◆ Dataset excerpts:

☆ ☆ ☆

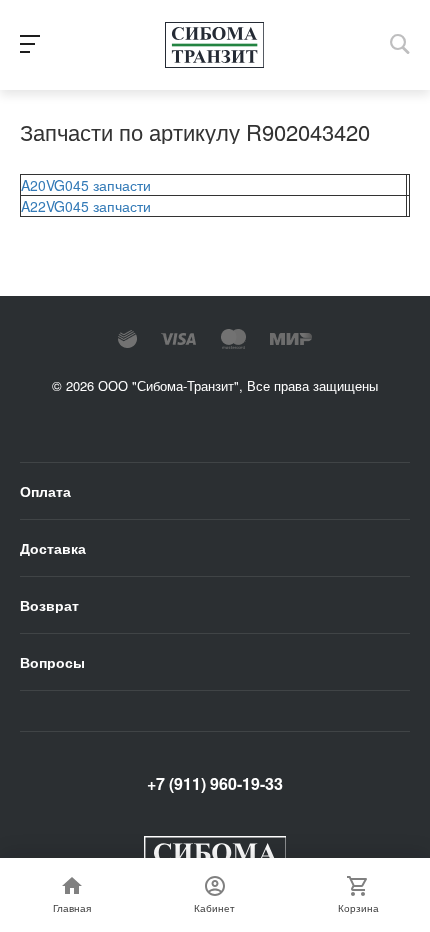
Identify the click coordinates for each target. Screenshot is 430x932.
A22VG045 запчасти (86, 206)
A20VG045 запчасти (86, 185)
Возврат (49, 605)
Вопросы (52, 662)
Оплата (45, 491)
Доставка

☆ ☆ ☆

◆ EXERCISE GOAL: Only the lines from the one containing "A22VG045 запчасти (86, 206)" through the end of the entries above should be written out, exactly and in full.

◆ FINISHED EXERCISE:
A22VG045 запчасти (86, 206)
A20VG045 запчасти (86, 185)
Возврат (49, 605)
Вопросы (52, 662)
Оплата (45, 491)
Доставка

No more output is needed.